▶ **REQUIREMENT**:
Among the lines below, return each one that contains the word "computer".

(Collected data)
-- Opening Marker --

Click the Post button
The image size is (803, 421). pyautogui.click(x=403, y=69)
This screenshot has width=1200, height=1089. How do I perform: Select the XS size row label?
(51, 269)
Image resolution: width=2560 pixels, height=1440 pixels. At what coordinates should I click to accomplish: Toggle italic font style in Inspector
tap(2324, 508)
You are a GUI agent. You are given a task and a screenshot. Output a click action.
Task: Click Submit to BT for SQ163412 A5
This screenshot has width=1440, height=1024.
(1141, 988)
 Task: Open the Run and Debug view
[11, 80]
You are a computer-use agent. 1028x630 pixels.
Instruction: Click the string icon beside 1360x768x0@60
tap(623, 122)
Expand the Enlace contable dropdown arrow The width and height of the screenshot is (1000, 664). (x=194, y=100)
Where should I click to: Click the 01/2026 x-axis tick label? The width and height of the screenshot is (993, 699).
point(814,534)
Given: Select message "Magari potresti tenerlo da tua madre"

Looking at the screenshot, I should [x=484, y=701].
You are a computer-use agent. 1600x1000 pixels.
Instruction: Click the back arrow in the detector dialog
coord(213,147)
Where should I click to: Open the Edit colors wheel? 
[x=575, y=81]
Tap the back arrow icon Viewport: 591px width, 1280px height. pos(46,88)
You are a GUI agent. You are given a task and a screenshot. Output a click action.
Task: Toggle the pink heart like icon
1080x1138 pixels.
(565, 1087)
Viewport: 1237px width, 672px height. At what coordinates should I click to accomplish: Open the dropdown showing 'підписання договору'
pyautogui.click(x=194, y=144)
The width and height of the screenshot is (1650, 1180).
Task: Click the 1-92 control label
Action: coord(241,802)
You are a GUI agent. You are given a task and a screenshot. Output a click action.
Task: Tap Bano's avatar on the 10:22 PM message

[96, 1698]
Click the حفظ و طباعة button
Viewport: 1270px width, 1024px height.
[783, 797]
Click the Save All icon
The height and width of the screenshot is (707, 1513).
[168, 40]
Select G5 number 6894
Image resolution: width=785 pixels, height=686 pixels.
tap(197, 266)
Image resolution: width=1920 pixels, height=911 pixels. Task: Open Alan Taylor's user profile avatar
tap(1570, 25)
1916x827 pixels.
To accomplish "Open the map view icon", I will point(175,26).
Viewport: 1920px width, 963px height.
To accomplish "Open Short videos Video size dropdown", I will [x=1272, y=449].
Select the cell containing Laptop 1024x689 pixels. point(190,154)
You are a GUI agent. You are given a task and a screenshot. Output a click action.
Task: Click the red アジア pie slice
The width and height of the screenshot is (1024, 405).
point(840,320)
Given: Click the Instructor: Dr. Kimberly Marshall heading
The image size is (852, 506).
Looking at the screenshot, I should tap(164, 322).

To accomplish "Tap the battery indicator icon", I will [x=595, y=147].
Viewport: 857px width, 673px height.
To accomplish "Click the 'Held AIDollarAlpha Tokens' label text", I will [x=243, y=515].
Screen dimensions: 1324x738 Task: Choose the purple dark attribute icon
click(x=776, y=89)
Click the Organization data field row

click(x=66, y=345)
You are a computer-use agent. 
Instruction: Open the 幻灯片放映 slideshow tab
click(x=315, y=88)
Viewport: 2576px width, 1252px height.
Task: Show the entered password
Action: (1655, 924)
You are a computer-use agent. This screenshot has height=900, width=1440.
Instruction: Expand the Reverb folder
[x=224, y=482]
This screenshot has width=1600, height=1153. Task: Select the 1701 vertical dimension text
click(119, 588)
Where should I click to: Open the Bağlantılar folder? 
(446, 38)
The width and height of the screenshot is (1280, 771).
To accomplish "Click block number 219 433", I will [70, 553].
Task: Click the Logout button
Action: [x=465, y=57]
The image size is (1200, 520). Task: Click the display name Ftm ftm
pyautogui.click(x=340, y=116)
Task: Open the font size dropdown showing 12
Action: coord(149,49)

-- Closing Marker --

▶ **ANSWER BOX**:
You are a computer-use agent. 1028x630 pixels.
You are a computer-use agent. 1600x1000 pixels.
You are a computer-use agent. 
You are a computer-use agent. This screenshot has height=900, width=1440.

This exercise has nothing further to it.